AIM OF THE TASK –
Report each line of the data below in which "dropdown" appears.

EXERCISE INPUTS –
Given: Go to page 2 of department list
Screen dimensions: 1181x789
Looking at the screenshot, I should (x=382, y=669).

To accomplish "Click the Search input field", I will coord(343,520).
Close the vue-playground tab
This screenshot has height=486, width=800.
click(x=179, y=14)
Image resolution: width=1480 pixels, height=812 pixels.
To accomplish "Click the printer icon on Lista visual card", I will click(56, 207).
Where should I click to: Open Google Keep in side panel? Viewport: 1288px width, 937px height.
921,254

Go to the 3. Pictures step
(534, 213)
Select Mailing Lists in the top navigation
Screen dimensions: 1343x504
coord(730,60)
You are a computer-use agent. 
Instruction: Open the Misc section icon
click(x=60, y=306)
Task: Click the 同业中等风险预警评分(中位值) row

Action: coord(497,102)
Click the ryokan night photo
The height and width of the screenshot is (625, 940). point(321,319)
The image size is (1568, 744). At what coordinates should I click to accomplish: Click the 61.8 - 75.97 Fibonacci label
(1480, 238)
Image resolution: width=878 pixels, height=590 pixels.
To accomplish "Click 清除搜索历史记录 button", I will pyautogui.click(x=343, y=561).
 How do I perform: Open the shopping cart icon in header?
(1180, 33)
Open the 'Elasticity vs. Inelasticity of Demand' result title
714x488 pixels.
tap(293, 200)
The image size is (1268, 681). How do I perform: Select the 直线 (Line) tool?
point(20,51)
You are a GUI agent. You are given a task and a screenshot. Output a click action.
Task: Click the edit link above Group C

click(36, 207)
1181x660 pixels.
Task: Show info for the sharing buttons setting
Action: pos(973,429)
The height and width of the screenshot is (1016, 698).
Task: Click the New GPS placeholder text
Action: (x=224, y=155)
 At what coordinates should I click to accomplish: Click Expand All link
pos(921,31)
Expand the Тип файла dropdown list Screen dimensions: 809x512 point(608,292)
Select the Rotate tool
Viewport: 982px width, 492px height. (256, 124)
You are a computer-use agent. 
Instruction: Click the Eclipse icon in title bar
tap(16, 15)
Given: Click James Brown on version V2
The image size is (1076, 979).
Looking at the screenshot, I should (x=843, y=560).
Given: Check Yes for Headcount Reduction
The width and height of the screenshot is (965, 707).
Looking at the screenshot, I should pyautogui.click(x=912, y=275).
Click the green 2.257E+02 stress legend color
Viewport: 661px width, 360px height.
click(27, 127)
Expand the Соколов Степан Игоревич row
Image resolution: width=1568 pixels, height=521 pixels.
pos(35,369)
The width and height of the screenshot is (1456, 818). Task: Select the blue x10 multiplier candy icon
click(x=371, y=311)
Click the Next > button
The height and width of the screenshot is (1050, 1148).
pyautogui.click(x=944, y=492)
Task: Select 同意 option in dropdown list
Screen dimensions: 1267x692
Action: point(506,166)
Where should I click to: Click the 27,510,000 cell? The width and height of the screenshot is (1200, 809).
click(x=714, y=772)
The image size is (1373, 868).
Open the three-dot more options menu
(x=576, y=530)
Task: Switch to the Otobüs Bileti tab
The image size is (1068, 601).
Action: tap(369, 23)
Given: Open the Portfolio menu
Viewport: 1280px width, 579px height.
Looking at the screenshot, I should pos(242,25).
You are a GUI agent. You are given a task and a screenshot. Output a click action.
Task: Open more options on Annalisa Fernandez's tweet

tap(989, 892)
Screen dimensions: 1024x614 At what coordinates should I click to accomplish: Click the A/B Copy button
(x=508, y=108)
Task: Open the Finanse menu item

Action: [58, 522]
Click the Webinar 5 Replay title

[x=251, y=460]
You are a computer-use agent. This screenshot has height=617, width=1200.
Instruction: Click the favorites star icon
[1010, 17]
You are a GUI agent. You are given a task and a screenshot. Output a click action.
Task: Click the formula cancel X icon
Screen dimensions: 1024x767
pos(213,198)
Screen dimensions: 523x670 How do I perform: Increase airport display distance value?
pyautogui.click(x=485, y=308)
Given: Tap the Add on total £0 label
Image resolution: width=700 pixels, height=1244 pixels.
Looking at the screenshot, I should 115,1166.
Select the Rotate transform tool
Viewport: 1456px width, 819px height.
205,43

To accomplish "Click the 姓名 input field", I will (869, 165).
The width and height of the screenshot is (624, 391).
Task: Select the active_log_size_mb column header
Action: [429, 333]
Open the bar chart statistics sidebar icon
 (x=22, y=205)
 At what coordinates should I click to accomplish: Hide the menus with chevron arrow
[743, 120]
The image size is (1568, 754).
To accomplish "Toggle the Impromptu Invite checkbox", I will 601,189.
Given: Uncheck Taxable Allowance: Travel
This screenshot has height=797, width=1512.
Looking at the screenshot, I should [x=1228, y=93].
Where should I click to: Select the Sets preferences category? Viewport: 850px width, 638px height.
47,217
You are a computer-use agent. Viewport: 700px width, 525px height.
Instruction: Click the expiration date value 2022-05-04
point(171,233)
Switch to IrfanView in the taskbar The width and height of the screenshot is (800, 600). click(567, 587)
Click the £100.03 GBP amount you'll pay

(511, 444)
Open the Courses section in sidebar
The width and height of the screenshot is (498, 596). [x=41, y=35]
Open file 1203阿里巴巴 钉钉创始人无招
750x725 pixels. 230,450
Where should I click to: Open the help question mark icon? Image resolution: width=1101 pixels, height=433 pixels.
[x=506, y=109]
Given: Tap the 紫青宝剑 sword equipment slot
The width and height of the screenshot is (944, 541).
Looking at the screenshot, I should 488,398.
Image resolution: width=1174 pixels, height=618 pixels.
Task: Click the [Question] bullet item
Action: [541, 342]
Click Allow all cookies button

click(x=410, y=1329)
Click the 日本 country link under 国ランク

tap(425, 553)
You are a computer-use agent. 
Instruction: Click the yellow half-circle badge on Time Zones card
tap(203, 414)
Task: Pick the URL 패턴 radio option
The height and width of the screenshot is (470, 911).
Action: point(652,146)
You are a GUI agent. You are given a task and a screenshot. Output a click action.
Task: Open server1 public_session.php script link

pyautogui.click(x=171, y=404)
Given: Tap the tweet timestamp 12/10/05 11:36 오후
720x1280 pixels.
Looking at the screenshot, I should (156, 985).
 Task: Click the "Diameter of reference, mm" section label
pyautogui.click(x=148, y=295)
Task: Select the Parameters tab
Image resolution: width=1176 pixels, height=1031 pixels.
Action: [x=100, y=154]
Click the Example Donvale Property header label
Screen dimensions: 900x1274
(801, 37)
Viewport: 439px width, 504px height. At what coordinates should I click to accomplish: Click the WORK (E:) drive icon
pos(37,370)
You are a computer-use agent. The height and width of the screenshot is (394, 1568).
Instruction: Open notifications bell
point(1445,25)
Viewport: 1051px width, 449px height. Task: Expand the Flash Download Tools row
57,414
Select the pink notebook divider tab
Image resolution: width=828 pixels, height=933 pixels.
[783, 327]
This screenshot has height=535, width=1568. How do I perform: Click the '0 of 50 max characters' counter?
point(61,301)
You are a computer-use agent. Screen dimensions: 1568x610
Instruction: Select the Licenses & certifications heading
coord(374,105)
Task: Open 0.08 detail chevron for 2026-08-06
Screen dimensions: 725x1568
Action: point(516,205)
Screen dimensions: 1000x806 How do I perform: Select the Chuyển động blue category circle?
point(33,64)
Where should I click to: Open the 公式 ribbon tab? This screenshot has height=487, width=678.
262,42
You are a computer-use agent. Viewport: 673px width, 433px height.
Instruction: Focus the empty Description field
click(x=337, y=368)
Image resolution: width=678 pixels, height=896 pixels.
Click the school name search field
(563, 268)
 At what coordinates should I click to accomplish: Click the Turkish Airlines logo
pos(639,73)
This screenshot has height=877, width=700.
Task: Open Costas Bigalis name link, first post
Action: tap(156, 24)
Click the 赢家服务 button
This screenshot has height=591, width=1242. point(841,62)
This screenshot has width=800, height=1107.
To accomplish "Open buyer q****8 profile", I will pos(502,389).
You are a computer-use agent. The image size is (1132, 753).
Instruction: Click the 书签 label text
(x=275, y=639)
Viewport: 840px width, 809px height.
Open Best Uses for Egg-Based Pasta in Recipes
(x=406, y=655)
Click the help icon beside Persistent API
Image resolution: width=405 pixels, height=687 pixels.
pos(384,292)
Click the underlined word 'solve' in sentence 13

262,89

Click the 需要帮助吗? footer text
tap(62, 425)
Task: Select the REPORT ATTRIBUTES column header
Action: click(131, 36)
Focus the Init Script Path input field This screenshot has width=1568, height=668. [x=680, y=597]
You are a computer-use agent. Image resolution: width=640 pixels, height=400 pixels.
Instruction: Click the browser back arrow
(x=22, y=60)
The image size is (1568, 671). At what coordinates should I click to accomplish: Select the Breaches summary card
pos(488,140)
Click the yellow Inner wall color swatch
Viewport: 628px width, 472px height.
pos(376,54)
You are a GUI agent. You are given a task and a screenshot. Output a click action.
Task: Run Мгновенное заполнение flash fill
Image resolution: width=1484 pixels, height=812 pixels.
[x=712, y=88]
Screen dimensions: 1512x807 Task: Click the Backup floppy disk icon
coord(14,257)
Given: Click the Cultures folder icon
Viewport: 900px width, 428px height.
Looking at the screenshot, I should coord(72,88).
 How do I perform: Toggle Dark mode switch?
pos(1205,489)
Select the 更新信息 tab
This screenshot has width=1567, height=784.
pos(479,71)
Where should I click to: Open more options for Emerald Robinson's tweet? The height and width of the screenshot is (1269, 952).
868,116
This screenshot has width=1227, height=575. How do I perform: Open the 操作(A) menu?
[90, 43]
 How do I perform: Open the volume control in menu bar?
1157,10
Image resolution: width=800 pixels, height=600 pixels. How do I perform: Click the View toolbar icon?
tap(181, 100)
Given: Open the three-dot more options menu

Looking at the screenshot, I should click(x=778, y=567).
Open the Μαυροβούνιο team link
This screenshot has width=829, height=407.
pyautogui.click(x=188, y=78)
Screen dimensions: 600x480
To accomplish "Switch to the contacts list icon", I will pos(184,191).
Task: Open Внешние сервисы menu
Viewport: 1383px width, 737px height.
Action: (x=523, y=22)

ANSWER TO THIS TASK –
Expand the Тип файла dropdown list Screen dimensions: 809x512 point(608,292)
Task: Select 同意 option in dropdown list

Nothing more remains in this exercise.